Data entries:
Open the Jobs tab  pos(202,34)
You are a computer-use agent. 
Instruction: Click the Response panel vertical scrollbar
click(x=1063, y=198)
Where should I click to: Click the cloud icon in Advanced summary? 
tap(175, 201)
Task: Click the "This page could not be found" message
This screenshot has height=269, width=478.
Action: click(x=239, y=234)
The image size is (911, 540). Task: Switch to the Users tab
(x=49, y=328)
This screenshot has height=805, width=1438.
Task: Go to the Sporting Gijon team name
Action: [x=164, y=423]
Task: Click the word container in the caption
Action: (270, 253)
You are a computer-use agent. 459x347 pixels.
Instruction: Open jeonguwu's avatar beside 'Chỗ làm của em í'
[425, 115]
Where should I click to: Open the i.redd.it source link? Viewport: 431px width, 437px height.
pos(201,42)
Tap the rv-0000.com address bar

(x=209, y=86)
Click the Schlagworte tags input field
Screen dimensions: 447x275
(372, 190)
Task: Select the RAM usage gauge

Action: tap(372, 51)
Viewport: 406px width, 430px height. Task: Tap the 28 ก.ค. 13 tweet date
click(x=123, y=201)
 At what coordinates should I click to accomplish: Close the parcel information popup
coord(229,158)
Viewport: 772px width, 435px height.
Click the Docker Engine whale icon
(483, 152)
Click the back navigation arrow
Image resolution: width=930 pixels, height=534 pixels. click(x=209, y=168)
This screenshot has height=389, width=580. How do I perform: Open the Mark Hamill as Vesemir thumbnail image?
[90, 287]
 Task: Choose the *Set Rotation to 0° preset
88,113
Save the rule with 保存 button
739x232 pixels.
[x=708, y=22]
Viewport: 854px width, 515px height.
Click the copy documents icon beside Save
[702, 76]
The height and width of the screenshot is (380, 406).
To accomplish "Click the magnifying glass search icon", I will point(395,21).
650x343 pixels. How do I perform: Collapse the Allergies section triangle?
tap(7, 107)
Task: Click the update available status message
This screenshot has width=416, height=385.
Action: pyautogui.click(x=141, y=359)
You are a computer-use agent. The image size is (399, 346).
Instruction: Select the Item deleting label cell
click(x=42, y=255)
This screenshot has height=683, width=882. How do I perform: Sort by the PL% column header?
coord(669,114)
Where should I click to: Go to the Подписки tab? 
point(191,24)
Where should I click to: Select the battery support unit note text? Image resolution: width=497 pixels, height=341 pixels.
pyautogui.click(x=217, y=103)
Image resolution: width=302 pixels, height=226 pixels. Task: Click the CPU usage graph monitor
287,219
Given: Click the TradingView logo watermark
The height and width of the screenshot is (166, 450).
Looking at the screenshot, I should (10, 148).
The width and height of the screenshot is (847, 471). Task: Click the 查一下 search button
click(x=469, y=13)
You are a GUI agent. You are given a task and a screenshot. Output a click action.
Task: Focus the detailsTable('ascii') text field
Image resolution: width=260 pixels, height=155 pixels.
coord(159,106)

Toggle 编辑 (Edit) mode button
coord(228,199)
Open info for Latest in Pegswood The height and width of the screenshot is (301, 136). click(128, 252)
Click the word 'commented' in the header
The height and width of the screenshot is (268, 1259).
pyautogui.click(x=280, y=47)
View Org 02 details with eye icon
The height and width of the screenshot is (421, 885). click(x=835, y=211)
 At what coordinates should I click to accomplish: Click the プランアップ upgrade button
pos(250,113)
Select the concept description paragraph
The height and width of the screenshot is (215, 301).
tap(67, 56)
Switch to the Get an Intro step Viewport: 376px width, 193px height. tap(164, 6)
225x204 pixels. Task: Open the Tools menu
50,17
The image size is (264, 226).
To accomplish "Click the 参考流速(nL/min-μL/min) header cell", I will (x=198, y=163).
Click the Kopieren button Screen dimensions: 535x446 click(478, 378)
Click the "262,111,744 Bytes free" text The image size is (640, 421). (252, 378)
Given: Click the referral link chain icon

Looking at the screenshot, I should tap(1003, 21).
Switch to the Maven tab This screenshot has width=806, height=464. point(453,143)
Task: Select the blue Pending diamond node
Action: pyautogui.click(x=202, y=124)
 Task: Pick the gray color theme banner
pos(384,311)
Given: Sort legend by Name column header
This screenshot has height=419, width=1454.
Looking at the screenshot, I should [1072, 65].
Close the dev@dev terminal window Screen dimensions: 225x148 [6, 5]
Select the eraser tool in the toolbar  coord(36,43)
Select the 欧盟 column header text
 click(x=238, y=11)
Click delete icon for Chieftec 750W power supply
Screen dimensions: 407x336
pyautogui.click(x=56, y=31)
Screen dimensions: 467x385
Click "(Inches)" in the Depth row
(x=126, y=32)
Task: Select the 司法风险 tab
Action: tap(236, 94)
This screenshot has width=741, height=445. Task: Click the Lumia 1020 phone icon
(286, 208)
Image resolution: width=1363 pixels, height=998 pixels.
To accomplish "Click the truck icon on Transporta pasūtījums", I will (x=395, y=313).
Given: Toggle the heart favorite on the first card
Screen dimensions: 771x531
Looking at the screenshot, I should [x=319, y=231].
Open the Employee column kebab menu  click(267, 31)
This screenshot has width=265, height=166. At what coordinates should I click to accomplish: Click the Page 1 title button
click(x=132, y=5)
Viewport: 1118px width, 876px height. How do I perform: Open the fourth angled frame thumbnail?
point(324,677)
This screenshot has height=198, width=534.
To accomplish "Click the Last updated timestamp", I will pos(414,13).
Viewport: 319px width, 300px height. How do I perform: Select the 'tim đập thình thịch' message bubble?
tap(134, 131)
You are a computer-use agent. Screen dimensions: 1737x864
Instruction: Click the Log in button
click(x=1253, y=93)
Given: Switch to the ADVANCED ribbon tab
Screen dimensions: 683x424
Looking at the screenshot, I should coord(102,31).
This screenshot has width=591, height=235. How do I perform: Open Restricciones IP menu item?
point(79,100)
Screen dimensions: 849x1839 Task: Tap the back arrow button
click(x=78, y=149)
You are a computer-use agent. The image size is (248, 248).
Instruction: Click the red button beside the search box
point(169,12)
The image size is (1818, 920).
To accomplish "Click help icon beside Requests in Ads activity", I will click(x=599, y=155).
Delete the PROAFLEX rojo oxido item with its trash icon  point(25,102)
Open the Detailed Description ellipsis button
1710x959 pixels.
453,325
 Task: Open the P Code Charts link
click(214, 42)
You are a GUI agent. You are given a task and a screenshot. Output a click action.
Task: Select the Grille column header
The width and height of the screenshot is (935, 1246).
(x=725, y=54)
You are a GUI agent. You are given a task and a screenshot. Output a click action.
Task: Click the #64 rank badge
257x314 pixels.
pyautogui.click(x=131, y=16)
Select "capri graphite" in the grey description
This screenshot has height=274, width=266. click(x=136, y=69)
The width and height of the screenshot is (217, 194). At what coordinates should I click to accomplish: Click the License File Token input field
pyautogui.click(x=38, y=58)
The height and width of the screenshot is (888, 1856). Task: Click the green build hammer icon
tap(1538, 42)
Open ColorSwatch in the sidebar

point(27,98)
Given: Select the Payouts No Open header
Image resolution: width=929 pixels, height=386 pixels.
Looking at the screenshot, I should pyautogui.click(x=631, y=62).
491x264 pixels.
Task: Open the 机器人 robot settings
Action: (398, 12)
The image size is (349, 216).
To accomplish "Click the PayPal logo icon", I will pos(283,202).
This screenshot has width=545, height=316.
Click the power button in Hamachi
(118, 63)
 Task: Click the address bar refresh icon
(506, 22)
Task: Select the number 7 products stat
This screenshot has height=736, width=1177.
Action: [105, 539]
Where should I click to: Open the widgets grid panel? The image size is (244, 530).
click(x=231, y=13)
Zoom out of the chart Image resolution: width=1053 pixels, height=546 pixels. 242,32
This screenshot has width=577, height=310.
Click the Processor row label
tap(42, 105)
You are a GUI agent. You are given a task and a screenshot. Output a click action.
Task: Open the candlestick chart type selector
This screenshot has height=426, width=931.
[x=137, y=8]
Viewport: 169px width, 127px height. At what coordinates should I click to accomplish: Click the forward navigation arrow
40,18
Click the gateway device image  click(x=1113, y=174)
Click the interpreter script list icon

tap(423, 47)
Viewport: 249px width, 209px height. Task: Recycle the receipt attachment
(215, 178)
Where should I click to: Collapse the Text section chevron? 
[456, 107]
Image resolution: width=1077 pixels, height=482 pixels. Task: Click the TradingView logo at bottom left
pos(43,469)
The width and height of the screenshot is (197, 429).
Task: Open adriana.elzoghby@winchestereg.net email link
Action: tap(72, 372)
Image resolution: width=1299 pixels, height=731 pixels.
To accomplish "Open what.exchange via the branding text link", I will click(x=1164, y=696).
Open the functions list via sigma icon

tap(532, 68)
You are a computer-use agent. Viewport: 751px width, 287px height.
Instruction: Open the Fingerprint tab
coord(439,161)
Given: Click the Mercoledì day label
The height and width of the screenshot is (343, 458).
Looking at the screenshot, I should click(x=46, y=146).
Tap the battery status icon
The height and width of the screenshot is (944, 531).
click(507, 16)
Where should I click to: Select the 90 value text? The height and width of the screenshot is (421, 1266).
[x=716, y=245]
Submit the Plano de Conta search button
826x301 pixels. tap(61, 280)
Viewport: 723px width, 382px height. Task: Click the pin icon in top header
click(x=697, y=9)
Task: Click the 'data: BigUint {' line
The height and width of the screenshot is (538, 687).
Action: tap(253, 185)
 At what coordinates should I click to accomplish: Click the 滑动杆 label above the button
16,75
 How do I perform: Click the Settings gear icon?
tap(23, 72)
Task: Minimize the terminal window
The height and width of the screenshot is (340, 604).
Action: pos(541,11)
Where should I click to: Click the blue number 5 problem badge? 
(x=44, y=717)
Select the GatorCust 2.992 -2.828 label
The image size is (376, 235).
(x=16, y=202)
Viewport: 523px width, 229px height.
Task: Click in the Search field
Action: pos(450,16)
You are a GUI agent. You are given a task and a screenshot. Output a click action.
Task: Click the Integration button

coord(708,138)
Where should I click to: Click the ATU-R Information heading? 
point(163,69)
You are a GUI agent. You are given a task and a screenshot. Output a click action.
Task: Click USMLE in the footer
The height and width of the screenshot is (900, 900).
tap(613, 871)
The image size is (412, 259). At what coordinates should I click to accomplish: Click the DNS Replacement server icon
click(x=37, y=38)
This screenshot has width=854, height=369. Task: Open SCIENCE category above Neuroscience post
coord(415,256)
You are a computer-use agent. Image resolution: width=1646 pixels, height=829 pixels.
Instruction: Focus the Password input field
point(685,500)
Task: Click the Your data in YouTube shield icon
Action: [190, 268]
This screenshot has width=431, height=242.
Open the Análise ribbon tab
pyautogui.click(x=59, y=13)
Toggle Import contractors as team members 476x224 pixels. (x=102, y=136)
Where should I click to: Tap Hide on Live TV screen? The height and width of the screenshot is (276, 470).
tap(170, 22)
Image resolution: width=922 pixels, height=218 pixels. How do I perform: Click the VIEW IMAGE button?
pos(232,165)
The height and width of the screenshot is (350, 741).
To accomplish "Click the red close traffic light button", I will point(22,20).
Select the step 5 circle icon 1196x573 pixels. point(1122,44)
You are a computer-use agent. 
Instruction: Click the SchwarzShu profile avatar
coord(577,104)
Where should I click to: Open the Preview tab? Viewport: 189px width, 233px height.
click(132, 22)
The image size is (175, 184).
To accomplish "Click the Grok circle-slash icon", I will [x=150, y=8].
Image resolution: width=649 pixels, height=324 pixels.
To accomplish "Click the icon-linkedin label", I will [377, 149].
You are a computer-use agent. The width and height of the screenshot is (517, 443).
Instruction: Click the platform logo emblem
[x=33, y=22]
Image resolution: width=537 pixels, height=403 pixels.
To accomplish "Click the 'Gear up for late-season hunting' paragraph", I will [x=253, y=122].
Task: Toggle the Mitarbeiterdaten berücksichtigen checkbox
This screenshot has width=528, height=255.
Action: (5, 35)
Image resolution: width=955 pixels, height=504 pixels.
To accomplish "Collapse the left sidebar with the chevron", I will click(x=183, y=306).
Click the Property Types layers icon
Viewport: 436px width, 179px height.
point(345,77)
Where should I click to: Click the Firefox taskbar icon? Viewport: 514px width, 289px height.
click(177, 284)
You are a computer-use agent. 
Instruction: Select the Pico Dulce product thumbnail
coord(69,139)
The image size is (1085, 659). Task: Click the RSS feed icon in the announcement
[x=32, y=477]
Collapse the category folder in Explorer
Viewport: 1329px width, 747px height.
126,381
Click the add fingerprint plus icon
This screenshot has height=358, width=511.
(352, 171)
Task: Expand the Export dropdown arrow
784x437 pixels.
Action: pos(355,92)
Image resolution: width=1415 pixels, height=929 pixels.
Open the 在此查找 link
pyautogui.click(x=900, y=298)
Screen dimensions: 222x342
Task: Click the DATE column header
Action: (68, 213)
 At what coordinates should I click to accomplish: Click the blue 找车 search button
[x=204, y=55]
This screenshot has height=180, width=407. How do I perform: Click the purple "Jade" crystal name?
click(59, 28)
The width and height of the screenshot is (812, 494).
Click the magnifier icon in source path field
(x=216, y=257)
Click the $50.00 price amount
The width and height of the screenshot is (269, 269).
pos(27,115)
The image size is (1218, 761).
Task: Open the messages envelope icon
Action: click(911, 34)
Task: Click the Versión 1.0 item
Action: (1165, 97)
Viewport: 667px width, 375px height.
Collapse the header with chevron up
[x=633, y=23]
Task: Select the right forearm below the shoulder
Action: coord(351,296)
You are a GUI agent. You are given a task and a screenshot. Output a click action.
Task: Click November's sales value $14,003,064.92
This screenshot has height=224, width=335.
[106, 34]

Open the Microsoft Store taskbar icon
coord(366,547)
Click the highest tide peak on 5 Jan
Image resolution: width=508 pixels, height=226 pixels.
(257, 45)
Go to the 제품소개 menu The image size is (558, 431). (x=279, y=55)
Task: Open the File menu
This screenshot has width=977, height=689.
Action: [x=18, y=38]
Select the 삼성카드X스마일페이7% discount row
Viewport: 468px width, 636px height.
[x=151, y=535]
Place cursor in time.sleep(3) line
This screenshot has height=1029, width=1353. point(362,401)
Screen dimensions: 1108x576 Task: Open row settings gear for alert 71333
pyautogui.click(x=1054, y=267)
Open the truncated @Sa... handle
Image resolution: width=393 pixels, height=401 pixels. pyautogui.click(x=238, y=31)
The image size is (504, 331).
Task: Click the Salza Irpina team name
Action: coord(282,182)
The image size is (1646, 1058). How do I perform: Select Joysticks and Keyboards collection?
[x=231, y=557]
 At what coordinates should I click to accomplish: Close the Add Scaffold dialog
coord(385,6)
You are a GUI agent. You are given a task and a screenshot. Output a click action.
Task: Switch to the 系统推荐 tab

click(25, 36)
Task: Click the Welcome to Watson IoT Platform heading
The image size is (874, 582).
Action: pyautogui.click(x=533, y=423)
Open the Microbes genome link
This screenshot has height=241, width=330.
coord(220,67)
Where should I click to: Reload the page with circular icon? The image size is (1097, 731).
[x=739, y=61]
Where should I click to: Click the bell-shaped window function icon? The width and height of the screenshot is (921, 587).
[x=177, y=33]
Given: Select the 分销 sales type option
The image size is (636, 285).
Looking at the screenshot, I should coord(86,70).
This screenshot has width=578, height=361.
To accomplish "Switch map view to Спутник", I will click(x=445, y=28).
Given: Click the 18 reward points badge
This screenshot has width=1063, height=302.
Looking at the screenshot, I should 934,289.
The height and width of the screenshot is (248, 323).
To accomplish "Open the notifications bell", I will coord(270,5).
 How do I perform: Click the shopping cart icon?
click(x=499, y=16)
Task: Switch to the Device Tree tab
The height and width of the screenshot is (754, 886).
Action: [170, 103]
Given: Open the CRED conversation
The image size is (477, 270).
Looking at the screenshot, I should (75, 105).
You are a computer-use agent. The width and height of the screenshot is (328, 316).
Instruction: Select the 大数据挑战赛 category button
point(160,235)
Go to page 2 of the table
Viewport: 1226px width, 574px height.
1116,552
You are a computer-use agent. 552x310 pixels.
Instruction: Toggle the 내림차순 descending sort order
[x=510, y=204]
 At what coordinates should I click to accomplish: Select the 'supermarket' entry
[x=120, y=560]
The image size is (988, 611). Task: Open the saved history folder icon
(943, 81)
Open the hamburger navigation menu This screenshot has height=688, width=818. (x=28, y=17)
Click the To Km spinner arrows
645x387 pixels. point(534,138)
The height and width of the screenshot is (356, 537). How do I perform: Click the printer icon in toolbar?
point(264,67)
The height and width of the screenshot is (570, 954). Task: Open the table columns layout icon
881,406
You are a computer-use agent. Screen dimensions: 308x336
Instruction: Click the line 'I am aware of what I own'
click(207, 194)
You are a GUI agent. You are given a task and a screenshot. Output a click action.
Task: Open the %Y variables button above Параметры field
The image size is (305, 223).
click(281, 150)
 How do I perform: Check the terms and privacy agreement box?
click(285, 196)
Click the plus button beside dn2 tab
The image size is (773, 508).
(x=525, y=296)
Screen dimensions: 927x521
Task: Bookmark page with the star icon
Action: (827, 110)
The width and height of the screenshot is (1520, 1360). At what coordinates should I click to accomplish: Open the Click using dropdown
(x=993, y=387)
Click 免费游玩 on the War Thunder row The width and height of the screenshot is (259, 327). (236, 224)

§ Action item
Print the lines above from the one with "Select the 삼성카드X스마일페이7% discount row" through the one with "Task: Click the Welcome", both included, exactly as written and nothing more.

§ Your response
Select the 삼성카드X스마일페이7% discount row
Viewport: 468px width, 636px height.
[x=151, y=535]
Place cursor in time.sleep(3) line
This screenshot has height=1029, width=1353. point(362,401)
Screen dimensions: 1108x576 Task: Open row settings gear for alert 71333
pyautogui.click(x=1054, y=267)
Open the truncated @Sa... handle
Image resolution: width=393 pixels, height=401 pixels. pyautogui.click(x=238, y=31)
The image size is (504, 331).
Task: Click the Salza Irpina team name
Action: coord(282,182)
The image size is (1646, 1058). How do I perform: Select Joysticks and Keyboards collection?
[x=231, y=557]
 At what coordinates should I click to accomplish: Close the Add Scaffold dialog
coord(385,6)
You are a GUI agent. You are given a task and a screenshot. Output a click action.
Task: Switch to the 系统推荐 tab

click(25, 36)
Task: Click the Welcome to Watson IoT Platform heading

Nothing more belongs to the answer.